» WHAT YOU SHOULD DO
In the data that follows, find the line with "Viewport: 1028px width, 695px height."; transcribe it, every later line up to the one with "This screenshot has width=492, height=406.", and that line as well, exactly and with no others.

(Stored items)
++++++++

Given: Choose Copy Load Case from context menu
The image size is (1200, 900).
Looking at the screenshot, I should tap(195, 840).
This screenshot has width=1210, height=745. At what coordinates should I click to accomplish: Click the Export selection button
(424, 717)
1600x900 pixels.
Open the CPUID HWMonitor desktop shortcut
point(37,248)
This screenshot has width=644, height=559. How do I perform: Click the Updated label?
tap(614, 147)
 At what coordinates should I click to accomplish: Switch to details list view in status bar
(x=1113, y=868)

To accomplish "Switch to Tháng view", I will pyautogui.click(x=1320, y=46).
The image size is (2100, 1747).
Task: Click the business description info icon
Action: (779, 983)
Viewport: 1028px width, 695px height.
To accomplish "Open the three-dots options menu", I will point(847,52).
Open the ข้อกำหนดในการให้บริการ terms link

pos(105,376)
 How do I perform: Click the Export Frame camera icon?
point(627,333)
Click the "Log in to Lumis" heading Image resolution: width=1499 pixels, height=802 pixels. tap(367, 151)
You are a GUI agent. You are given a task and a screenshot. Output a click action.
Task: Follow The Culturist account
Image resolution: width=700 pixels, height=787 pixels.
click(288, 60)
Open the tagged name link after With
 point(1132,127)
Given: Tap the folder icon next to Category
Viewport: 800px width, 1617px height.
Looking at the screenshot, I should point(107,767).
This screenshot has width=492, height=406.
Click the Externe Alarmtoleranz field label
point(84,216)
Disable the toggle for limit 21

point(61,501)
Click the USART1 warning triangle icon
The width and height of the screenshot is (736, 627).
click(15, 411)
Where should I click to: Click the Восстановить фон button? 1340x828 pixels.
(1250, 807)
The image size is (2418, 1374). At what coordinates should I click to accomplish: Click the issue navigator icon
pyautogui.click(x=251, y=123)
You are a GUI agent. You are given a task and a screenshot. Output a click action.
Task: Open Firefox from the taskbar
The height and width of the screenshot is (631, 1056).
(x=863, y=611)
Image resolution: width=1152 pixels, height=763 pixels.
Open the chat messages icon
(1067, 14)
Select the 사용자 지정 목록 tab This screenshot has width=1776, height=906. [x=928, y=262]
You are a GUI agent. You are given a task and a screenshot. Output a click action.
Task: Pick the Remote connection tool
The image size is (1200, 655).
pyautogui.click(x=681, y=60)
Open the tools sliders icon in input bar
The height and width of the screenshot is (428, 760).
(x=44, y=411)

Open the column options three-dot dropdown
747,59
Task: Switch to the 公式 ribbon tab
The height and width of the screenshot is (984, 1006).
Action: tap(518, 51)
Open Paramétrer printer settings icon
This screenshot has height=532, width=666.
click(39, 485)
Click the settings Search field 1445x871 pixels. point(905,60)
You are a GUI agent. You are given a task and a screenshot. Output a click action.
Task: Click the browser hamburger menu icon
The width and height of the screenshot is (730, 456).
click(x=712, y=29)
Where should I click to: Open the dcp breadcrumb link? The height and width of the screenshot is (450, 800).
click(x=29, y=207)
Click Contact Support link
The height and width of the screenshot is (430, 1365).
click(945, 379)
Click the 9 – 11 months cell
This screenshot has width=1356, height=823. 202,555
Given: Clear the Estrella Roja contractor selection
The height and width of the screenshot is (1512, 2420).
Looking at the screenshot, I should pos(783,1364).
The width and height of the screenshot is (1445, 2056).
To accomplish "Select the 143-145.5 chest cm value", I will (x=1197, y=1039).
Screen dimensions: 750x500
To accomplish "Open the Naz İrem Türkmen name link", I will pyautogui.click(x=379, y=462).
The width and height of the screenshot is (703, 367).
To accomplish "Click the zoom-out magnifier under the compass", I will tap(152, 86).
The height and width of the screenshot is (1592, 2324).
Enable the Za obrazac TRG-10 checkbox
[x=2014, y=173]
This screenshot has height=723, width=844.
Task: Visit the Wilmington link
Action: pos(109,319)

++++++++

» TASK RESULT
Viewport: 1028px width, 695px height.
To accomplish "Open the three-dots options menu", I will point(847,52).
Open the ข้อกำหนดในการให้บริการ terms link

pos(105,376)
 How do I perform: Click the Export Frame camera icon?
point(627,333)
Click the "Log in to Lumis" heading Image resolution: width=1499 pixels, height=802 pixels. tap(367, 151)
You are a GUI agent. You are given a task and a screenshot. Output a click action.
Task: Follow The Culturist account
Image resolution: width=700 pixels, height=787 pixels.
click(288, 60)
Open the tagged name link after With
 point(1132,127)
Given: Tap the folder icon next to Category
Viewport: 800px width, 1617px height.
Looking at the screenshot, I should point(107,767).
This screenshot has width=492, height=406.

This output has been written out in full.